*** Opening EXCERPTED DATA ***

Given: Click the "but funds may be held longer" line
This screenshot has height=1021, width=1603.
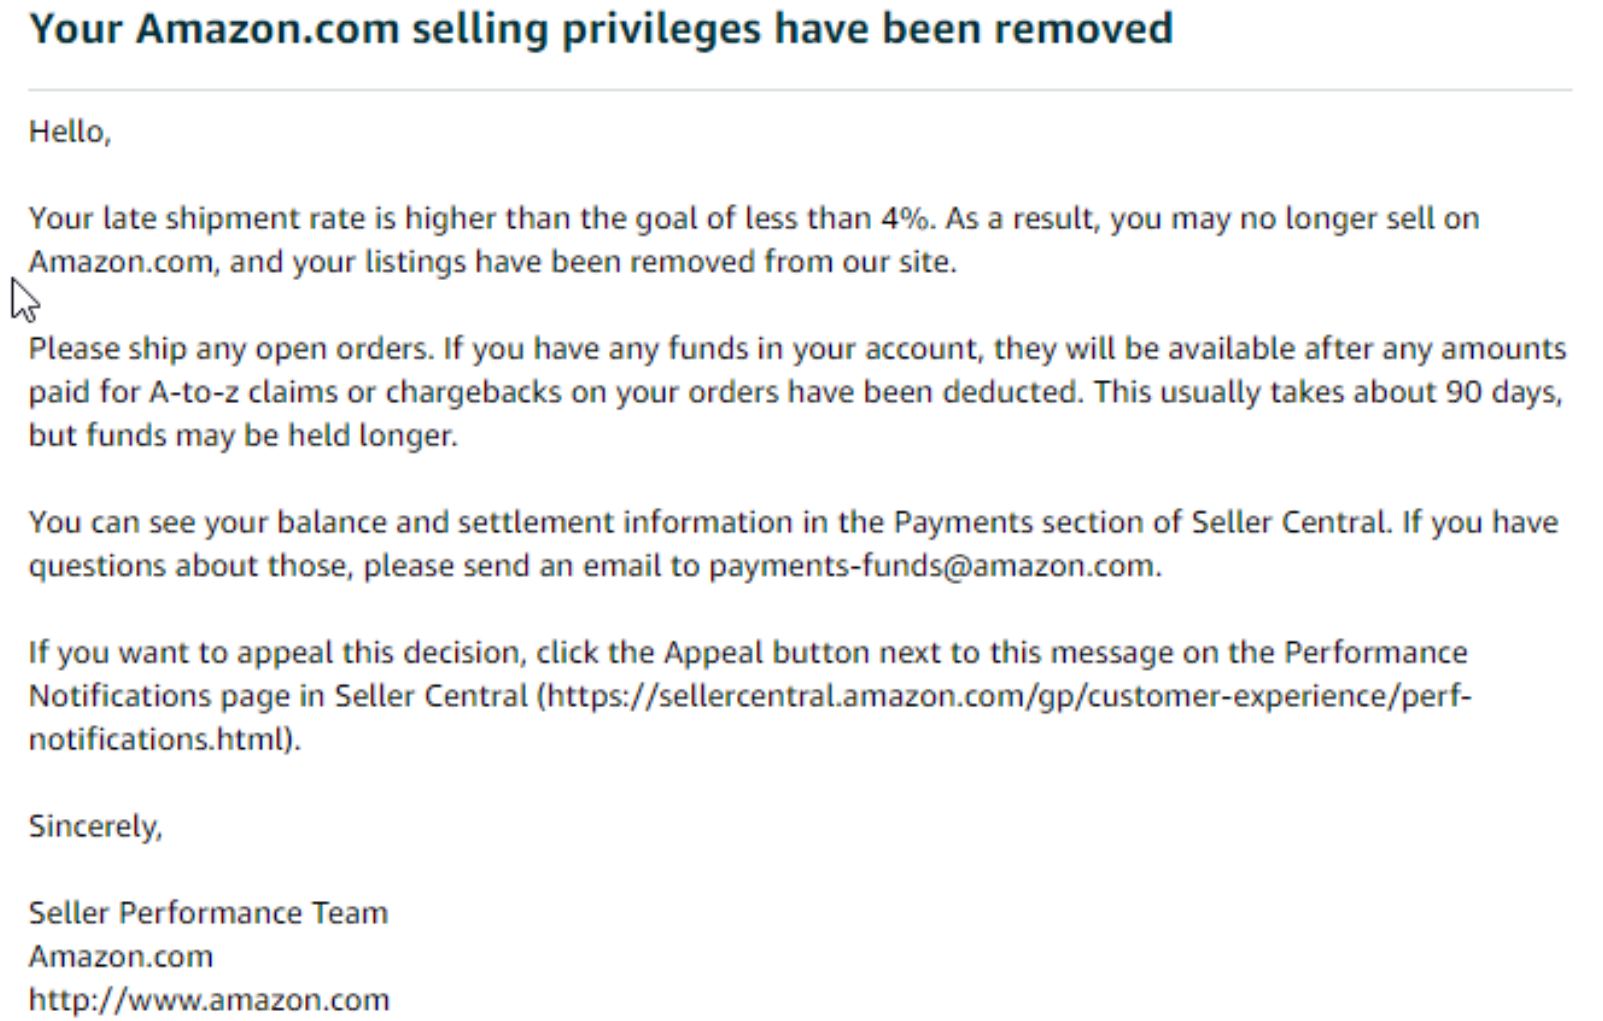Looking at the screenshot, I should point(243,436).
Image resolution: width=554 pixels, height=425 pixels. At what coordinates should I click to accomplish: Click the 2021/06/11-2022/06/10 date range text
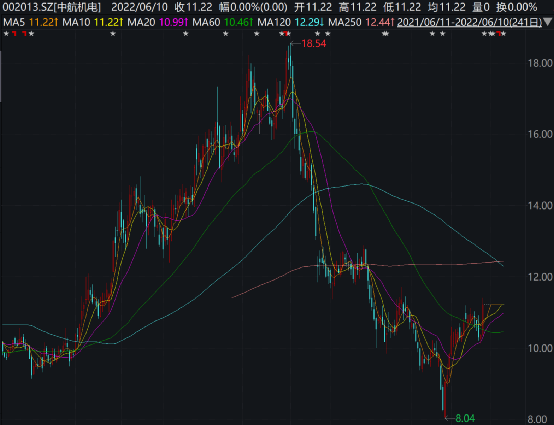(469, 23)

*** Closing EXCERPTED DATA ***

> PROBLEM DESCRIPTION
Although the records hold pictures, return only what remains, word for word.

> EXERCISE OUTPUT
Given: Click the "but funds may be held longer" line
This screenshot has height=1021, width=1603.
Looking at the screenshot, I should point(243,436).
Image resolution: width=554 pixels, height=425 pixels. At what coordinates should I click to accomplish: Click the 2021/06/11-2022/06/10 date range text
(469, 23)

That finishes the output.